• _Texto extraído_
==*==
A premissa de que "O Brasil não dá certo, não funciona, por ter sido colonizado por degredados" é um dos principais suportes, senão a base argumentativa, da corrente de opinião (digamos assim) definida por alguns como "a turma do racismo contra". A tese carece, obviamente, de sustentação com base na historiografia contemporânea; mais ainda, do respaldo das historiografias "antigas", cujos autores, em boa parte, produziam suas obras impulsionados pelo ufanismo. Isto não impede que continue a reunir adeptos, inclusive entre pessoas instruídas.
Folheando O Globo de 22 de novembro de 2014, tive a desagradável surpresa de ver o excelente escritor Carlos Eduardo Novaes endossando o mito, nos trechos finais de um texto até então instigante sobre corrupção. Transcrevo na íntegra suas palavras, que além da velha referência à "escória da Península Ibérica" recuperam o mote nada recente de que "merecíamos colonizadores melhores".
"Foram os portugueses, porém, que disseminaram a prática da corrupção. Diferentemente dos peregrinos ingleses que desembarcaram na América do Norte para se fixarem e construírem uma nova vida, os portugueses que vieram atrás de Cabral eram uma escória, um bando de renegados e desterrados que só queriam se aproveitar deste terreno baldio sem ninguém, para enriquecer e voltar à terrinha. Pois foram eles que se encarregaram de fiscalizar o contrabando do pau-brasil, aves, ouro e especiarias contra a Coroa Portuguesa. Não podia dar certo. Mas aqueles aventureiros portugueses estabeleceram um padrão de rapinagem que de lá para cá só fez se aprimorar. Durma com uma corrupção dessas!"
==*==
• _Registros extraídos_
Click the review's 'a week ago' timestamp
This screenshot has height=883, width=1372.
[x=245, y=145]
==*==
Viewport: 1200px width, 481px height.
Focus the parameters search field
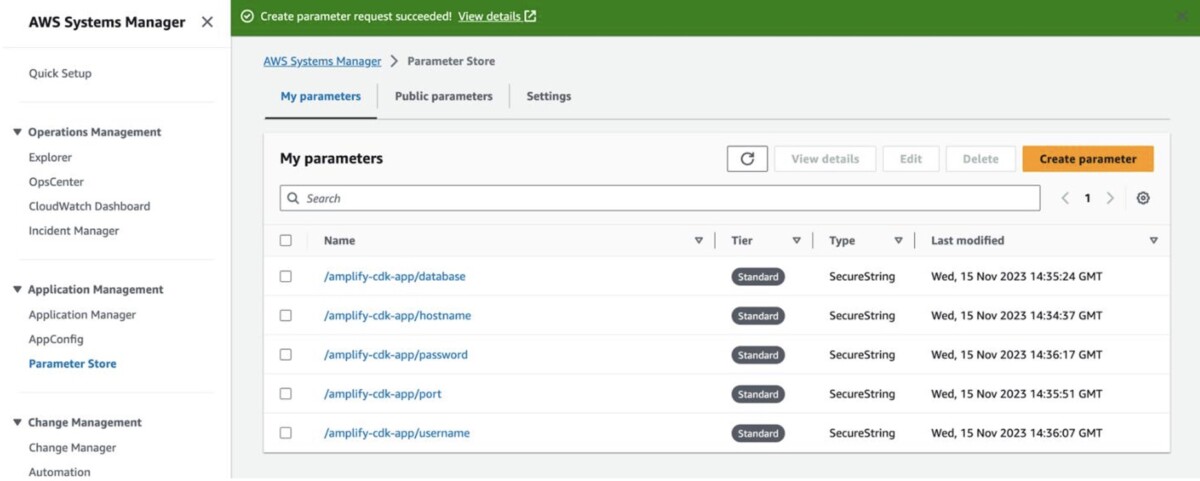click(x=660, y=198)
==*==
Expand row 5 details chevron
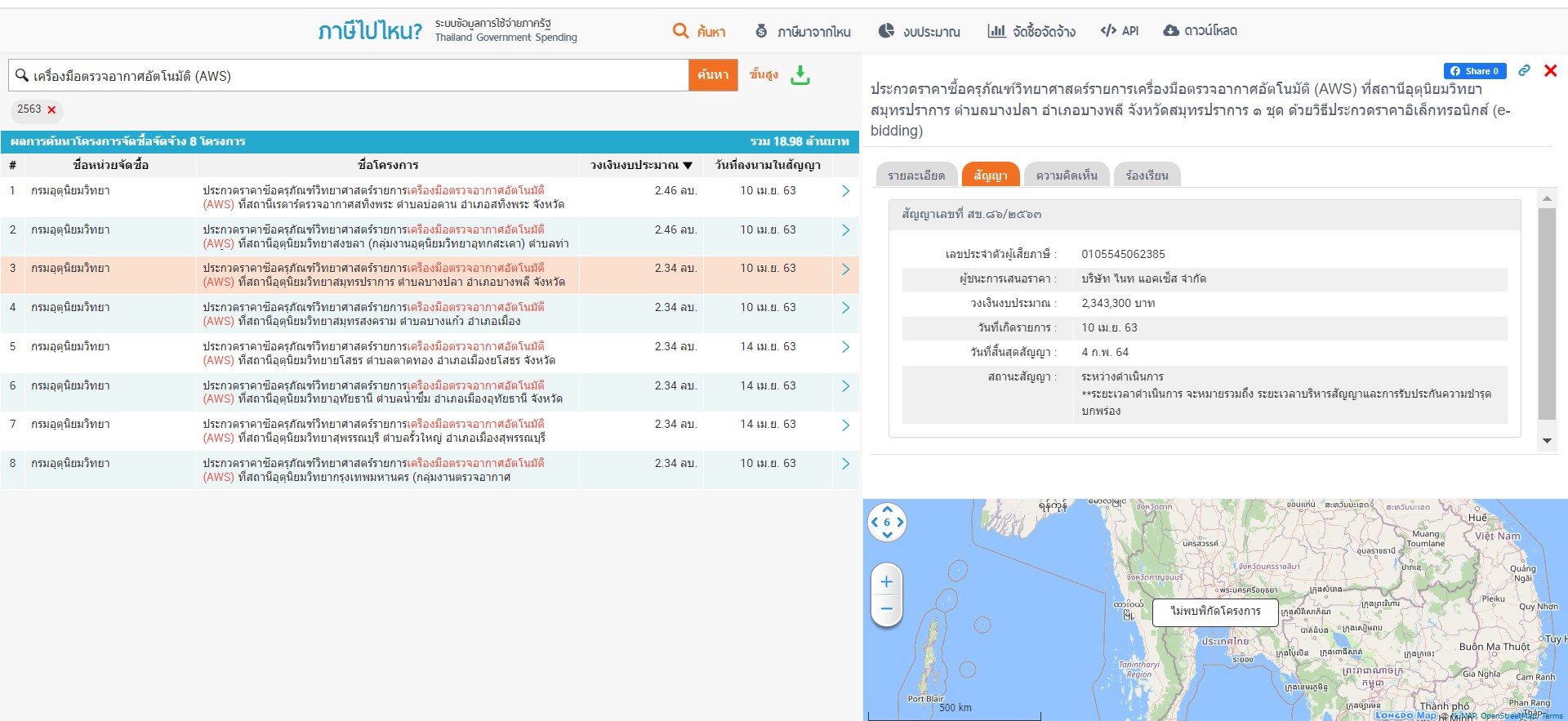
==*==
• _Enunciado 1_
Reproduza fielmente as linhas dos registros compreendidas entre a que contém "Click the review's 'a week ago' timestamp" e a que contém "[x=245, y=145]", incluindo ambas.
• _Enunciado 2_
Dê seguimento ao texto sobre o mito de que o Brasil foi colonizado por degredados, a partir do ponto em que ele termina.

• _Resultado final 1_
Click the review's 'a week ago' timestamp
This screenshot has height=883, width=1372.
[x=245, y=145]

• _Resultado final 2_
Não ignoro que o espaço de uma matéria de sete ou oito parágrafos, destinada a causar impacto no caderno de ideias de um jornal de grande circulação, é insuficiente para o desenvolvimento ideal de determinados temas. Calculo também que Novaes pretendia, muito mais do que ser historicamente exato e inspirar questões do ENEM, investir contra a tolerância do brasileiro médio (inclusive seus leitores) para com a roubalheira generalizada que se estende, sem dúvida, desde fases remotas da História do país. Julgo, porém, que um formador de opinião precisa ser mais cauteloso antes de proferir sentenças que nada esclarecem e apenas alimentam o pior gênero de Sociologia de botequim.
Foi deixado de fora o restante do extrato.